It's a snap, to coin a phrase. Using Snappy TV by Twitter will allow anyone to share a 6-second clip of any television show or news account they just watched by using their smartphone. The clip can be shared with their Twitter followers, on Facebook or via Tumbler. You can even share a link to the clip on your blog or in an article, if you are an online writer, or embed the actual 6-second video on your blog, according to this Snappy TV tutorial.
On July 2, 2014 the Register reported that Twitter is taking on Google's YouTube in this latest technological venture. But based on YouTube videos seen on the Web, it appears this has been a work in progress for at least two years. So it isn't just something coming on the scene right now.
Fox, Nascar and the US Open are already on board with the new effort, and so are many other companies and TV broadcasters. So it appears Snappy TV is poised to upset the video sharing market as we currently know it. And as one might expect, money is a big motive.
According to the Register, "Twitter will be expecting a huge surge in video-related advertising for companies looking to exploit the social buzz element of video consumption through the Amplify service."
In the case of Fox, they reported back in June that the reason Twitter was buying Snappy was because "it's important for us to provide tools that make it easy for TV broadcasters, businesses, and event producers to share high-quality videos," based upon a Twitter blog post.
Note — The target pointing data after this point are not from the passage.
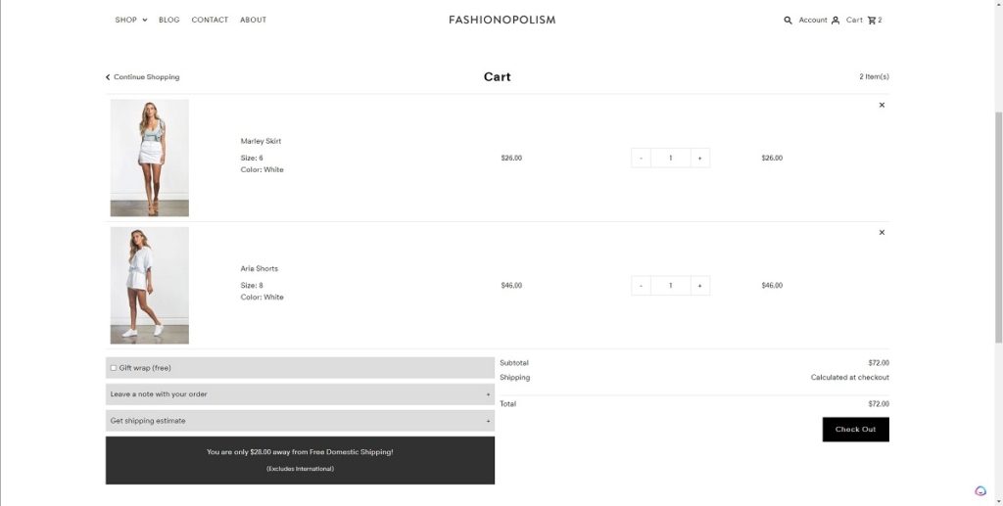The height and width of the screenshot is (506, 1003).
Task: Expand the SHOP dropdown menu
Action: tap(130, 20)
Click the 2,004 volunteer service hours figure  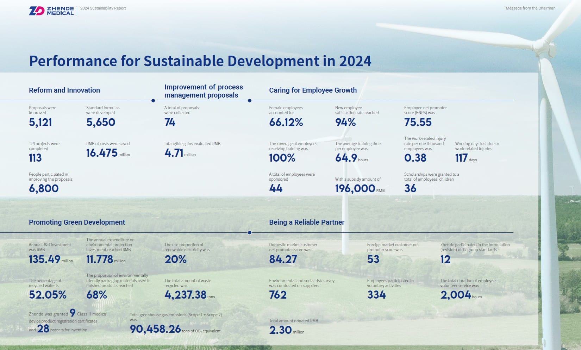click(x=455, y=294)
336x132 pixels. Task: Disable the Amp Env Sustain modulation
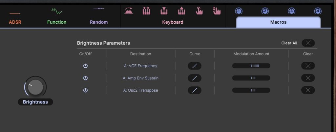(85, 78)
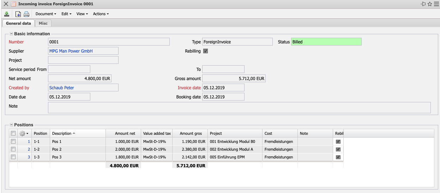Click the print icon in toolbar
This screenshot has width=440, height=193.
(x=26, y=14)
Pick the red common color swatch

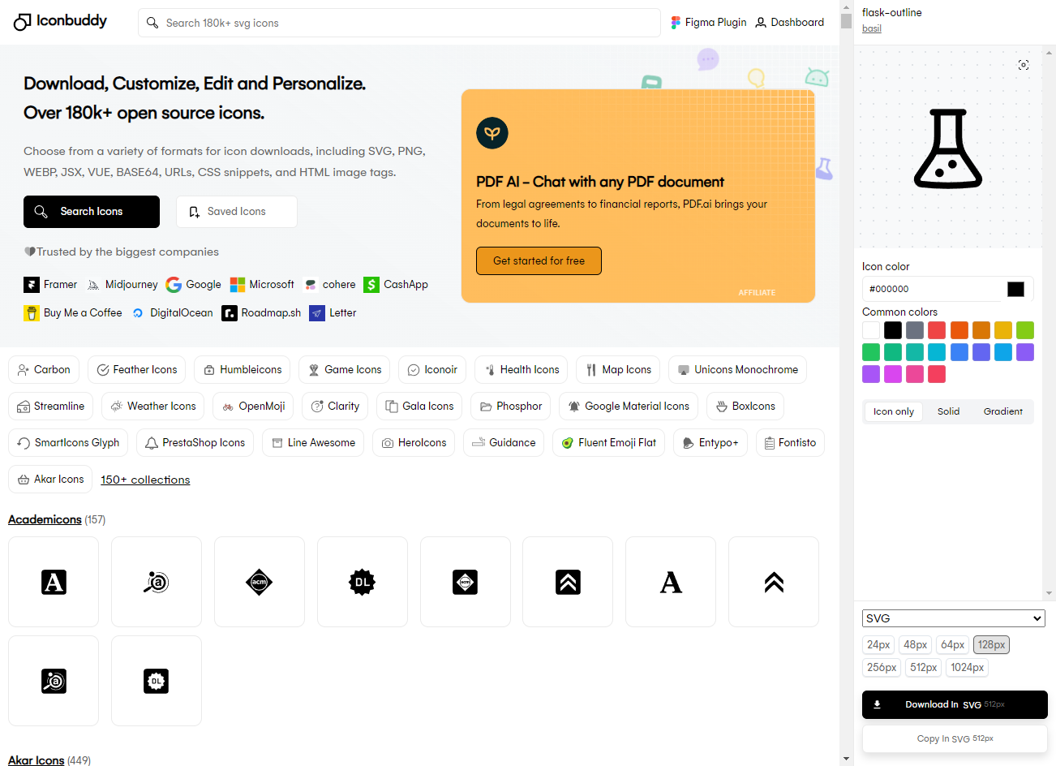pyautogui.click(x=937, y=330)
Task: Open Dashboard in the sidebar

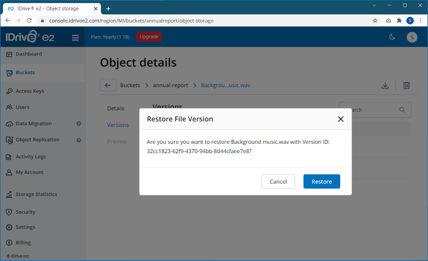Action: point(28,54)
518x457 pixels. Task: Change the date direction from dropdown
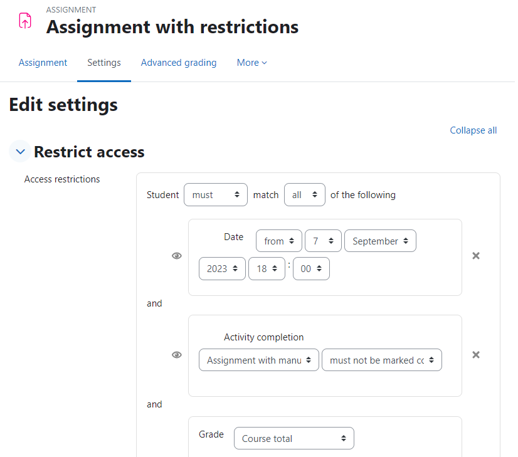[279, 241]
And Fox appears to be an avid fan and willing participant of the service provided.
So what would the authors of the Freakonomics, SuperFeakonomics and Think Like a Freak say about this latest marketing and advertising effort?
Well, if you have read their latest New York Times bestselling book, then you will know what their position on it would be. So before you go getting snap-happy with the latest video-sharing technology (or refrain from doing so), be sure to get familiar with economist Steven D. Levitt's newest book co-authored by award-winning journalist Stephen J. Dubner. After all, one needs to know if Snappy TV will make you think like a freak more than YouTube or vice versa. And that's because the smart move in 2014 is definitely to "think like a freak" more than being "snap happy." Right?